Secondo quanto ricostruito dagli investigatori della Polizia Ferroviaria del Lazio e del V Distretto Prenestino, la vicenda è iniziata nella notte del 18 luglio all’interno della stazione, dove era scoppiata una violenta lite tra due uomini, un cittadino gambiano con precedenti per reati violenti e un altro connazionale con precedenti in materia di stupefacenti, e un cittadino egiziano incensurato, tutti frequentatori abituali della zona.

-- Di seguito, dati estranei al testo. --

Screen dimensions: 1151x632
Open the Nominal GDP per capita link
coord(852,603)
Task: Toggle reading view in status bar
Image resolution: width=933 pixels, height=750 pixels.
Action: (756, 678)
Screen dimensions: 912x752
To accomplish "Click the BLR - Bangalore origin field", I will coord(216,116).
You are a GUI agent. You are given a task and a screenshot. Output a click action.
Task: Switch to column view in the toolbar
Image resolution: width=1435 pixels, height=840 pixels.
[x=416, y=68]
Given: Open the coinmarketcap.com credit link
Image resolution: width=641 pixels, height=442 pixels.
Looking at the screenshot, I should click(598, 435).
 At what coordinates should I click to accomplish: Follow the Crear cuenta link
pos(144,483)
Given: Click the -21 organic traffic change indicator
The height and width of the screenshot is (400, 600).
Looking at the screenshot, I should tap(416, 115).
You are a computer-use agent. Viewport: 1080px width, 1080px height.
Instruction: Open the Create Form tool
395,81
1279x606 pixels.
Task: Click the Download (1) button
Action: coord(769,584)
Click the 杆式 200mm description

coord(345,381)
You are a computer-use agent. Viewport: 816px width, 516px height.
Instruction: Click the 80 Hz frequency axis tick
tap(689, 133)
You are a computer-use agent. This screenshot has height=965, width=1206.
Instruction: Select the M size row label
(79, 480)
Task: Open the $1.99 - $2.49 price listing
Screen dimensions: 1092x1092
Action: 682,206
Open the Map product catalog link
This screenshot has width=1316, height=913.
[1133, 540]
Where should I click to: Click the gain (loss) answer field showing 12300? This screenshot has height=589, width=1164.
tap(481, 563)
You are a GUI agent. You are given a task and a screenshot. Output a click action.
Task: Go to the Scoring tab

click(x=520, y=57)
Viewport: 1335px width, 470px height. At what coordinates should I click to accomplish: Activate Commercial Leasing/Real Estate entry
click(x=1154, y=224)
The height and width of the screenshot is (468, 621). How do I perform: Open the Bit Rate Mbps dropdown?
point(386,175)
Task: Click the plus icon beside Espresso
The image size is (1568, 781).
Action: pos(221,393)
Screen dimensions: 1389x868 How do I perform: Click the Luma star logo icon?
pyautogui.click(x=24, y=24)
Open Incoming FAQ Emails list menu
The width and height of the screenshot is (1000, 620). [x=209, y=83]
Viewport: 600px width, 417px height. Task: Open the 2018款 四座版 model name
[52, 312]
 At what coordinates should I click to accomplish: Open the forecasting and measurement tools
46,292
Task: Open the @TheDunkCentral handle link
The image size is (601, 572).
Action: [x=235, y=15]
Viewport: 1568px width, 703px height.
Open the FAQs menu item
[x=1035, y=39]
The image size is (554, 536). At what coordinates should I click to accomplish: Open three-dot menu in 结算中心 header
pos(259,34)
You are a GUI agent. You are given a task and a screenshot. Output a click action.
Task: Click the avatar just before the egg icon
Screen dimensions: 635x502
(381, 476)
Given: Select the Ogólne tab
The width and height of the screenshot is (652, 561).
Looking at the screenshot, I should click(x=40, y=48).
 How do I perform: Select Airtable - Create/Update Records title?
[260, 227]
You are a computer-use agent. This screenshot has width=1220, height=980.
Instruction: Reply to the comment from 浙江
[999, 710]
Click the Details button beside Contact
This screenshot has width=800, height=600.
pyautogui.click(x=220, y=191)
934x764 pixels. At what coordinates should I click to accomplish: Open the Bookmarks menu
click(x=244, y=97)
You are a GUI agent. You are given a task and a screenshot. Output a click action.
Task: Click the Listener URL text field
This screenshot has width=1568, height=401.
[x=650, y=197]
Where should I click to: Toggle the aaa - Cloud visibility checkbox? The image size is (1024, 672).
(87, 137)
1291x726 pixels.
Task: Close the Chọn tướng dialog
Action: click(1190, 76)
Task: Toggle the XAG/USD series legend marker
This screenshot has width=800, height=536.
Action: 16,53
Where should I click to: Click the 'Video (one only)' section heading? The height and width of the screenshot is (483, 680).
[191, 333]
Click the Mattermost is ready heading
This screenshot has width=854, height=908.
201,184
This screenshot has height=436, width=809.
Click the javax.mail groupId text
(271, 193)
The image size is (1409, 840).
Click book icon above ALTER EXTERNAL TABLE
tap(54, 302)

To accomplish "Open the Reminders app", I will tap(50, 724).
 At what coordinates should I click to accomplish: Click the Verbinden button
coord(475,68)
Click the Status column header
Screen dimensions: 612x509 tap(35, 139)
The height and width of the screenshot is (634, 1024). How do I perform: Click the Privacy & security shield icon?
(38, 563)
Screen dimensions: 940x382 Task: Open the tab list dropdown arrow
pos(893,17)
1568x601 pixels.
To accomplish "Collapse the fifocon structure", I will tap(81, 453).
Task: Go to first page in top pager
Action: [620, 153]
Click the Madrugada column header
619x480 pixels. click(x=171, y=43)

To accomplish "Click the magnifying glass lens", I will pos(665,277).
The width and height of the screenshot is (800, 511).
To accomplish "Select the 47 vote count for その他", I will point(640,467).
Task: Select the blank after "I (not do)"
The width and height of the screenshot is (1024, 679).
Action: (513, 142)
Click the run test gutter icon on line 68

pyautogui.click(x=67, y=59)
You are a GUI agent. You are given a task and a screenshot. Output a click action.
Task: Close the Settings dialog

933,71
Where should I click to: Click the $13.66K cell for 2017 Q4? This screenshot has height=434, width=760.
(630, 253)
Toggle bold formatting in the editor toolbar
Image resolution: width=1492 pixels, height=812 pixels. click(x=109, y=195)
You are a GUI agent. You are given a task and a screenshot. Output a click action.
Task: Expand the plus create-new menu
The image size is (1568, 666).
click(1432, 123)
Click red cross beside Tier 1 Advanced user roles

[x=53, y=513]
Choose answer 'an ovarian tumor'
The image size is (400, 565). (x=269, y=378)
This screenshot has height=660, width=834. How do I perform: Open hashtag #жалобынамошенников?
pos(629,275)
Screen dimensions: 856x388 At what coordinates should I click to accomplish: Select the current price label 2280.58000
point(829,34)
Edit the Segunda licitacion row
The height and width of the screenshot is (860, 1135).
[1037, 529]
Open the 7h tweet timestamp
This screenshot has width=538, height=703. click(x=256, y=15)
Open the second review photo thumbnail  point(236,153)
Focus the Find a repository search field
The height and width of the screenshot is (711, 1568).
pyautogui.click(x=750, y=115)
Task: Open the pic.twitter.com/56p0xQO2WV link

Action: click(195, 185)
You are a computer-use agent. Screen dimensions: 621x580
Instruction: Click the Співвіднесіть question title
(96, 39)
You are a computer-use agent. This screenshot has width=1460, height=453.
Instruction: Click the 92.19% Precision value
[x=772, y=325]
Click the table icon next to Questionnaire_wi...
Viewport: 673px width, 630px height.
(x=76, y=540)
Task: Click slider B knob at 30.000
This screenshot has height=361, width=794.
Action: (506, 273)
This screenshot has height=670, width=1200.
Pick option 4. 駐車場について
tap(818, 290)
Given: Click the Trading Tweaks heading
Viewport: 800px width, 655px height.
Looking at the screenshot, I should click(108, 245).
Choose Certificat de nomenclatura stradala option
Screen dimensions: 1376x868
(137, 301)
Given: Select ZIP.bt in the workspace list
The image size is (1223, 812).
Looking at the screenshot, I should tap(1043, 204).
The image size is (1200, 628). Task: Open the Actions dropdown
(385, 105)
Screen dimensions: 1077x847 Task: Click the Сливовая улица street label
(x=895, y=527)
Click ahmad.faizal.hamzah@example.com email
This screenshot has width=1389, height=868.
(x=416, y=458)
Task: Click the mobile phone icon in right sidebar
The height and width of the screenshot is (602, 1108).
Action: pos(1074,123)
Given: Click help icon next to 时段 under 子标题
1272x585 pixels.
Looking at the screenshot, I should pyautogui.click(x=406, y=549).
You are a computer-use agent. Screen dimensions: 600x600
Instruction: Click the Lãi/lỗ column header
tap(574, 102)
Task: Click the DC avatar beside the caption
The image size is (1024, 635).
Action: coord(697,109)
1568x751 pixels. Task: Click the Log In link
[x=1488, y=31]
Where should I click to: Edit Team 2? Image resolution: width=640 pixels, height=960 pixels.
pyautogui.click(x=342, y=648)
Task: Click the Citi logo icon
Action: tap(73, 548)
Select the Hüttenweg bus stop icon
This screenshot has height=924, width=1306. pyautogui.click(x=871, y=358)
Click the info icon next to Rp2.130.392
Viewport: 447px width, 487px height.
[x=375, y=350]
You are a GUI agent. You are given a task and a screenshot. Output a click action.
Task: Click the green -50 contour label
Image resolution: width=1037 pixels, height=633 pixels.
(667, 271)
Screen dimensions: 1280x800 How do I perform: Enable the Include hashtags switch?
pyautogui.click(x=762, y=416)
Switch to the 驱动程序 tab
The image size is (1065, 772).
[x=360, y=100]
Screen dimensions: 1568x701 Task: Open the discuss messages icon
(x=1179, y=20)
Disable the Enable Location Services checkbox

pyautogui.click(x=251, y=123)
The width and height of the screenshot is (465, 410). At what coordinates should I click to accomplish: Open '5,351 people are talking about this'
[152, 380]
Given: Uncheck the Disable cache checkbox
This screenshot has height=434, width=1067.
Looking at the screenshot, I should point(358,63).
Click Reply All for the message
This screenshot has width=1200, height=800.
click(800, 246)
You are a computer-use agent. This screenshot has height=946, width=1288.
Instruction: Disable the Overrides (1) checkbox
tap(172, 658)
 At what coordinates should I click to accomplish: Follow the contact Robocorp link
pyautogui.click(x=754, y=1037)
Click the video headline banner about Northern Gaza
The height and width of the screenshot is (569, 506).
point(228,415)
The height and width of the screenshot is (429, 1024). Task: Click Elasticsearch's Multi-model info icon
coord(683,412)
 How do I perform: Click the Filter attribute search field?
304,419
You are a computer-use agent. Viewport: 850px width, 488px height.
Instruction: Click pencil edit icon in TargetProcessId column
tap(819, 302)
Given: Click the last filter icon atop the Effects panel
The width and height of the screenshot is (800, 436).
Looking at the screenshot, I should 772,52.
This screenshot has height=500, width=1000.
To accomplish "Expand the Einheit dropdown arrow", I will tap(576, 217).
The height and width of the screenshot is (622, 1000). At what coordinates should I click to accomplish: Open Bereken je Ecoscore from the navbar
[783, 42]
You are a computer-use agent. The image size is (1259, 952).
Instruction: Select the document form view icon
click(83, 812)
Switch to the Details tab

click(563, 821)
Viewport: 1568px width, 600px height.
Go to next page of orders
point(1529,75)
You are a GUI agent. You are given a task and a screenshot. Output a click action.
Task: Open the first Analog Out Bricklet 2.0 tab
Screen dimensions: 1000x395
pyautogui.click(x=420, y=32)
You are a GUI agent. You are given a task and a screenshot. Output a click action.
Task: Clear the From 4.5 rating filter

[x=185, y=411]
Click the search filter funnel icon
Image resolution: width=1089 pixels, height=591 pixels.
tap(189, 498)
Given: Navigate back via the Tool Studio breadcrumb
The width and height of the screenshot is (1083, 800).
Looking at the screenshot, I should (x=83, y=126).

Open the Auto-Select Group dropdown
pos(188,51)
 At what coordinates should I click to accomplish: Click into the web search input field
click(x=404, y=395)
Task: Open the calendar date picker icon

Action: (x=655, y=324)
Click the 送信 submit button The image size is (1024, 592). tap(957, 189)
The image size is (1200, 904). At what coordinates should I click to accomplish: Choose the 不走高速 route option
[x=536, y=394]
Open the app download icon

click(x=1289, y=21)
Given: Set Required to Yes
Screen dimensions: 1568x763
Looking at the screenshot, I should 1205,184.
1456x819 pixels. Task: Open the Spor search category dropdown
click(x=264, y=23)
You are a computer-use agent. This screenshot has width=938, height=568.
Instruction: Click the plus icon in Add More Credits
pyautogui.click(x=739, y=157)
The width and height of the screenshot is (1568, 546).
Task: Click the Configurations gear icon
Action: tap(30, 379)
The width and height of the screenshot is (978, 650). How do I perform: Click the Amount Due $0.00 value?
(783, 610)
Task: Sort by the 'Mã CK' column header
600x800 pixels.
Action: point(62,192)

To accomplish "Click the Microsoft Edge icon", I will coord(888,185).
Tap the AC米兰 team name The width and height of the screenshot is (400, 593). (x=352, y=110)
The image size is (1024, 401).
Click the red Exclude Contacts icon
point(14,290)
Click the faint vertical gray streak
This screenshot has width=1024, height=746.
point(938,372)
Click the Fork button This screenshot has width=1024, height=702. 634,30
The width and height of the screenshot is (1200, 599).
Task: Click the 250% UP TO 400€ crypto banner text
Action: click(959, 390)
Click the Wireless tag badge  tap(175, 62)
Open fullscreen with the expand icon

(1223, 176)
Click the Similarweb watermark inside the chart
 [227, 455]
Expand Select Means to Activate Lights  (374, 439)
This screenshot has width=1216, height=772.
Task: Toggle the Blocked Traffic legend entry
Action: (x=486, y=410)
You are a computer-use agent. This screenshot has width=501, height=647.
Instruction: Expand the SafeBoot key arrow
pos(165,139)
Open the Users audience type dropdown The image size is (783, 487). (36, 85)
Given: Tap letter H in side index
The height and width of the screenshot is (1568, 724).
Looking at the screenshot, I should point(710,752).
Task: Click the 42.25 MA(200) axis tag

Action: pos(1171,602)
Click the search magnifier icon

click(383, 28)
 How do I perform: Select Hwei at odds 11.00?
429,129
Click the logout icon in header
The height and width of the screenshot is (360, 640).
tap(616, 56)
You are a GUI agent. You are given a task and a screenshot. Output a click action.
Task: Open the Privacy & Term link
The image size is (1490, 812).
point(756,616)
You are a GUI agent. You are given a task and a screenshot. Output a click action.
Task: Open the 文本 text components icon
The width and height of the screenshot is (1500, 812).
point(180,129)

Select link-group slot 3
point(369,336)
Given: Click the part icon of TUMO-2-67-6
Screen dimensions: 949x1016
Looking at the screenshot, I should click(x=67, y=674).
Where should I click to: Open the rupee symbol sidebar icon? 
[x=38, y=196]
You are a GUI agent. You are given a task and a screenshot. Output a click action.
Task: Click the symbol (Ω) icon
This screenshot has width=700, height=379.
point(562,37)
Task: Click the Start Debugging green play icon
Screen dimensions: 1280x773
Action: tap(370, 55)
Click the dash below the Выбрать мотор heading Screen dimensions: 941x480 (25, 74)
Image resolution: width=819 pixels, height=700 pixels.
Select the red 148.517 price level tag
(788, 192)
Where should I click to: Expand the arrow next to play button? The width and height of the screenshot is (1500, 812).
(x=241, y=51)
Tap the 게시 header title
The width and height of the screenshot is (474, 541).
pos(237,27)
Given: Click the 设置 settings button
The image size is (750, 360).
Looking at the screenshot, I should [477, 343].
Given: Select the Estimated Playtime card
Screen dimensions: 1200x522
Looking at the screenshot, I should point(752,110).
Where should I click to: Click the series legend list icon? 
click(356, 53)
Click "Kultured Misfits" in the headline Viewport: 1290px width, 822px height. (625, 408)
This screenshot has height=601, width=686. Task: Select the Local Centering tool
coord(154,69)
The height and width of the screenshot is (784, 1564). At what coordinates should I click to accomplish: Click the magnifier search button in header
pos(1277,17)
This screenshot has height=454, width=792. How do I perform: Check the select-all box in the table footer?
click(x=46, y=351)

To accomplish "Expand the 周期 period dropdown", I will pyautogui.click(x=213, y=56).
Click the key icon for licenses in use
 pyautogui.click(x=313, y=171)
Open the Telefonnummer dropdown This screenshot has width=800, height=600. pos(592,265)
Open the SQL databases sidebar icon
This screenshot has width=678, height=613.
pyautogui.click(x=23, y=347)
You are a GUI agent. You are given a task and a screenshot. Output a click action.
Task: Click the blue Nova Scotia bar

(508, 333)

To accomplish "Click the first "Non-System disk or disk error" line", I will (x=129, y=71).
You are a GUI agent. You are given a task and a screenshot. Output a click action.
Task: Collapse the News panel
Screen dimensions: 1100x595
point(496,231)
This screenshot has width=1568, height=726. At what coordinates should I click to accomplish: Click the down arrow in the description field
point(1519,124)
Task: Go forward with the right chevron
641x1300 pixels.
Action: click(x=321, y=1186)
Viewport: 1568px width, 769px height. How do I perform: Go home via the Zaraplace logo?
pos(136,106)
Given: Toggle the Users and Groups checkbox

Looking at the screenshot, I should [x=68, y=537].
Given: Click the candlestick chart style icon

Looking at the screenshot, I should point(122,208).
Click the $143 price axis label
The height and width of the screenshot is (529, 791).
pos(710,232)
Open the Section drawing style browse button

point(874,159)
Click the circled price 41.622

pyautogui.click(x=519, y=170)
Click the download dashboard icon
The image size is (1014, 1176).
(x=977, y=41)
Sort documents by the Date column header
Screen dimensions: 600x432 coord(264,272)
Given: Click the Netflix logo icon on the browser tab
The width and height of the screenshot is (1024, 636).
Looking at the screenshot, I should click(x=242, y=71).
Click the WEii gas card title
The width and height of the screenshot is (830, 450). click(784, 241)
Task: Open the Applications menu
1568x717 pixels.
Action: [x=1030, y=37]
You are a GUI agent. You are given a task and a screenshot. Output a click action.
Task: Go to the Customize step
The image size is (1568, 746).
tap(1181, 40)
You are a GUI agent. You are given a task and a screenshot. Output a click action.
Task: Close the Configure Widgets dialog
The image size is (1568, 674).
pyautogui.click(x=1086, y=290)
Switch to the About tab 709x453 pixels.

La vittima avrebbe cercato di fare da paciere per riportare la calma, ma il suo intervento avrebbe provocato la reazione dell’aggressore. Secondo gli accertamenti, l’uomo lo avrebbe colpito ripetutamente con un cacciavite, sferrando un fendente alla testa risultato poi fatale.
Le indagini, supportate dalle immagini delle telecamere di videosorveglianza, avrebbero inoltre documentato che, dopo aver ferito gravemente la vittima, l’aggressore avrebbe continuato a colpirla con calci alla testa e al torace, per poi allontanarsi prima dell’arrivo dei soccorsi.
Trasportato in condizioni gravissime al Policlinico Umberto I, l’uomo è deceduto nella notte del 26 luglio nonostante i tentativi dei medici di salvargli la vita.
L’immediata attività investigativa, coordinata dalla Procura della Repubblica di Roma, ha permesso di identificare il presunto autore dell’aggressione, un cittadino straniero irregolare sul territorio italiano e senza fissa dimora.
Gli agenti della Polizia Ferroviaria hanno avviato una serrata ricerca, riuscendo a rintracciare il sospettato poche ore dopo l’identificazione, nei pressi del luogo dove aveva trovato riparo per la notte.
Durante la lite è rimasto lievemente ferito anche l’altro uomo coinvolto, che sarebbe riuscito a fuggire e a chiedere aiuto.
Al termine degli accertamenti, il fermato è stato trasferito in carcere con l’accusa di omicidio e rapina. Il provvedimento è stato successivamente convalidato dall’Autorità giudiziaria.
Le indagini proseguono per chiarire con precisione il movente dell’aggressione e ricostruire tutti gli aspetti della vicenda.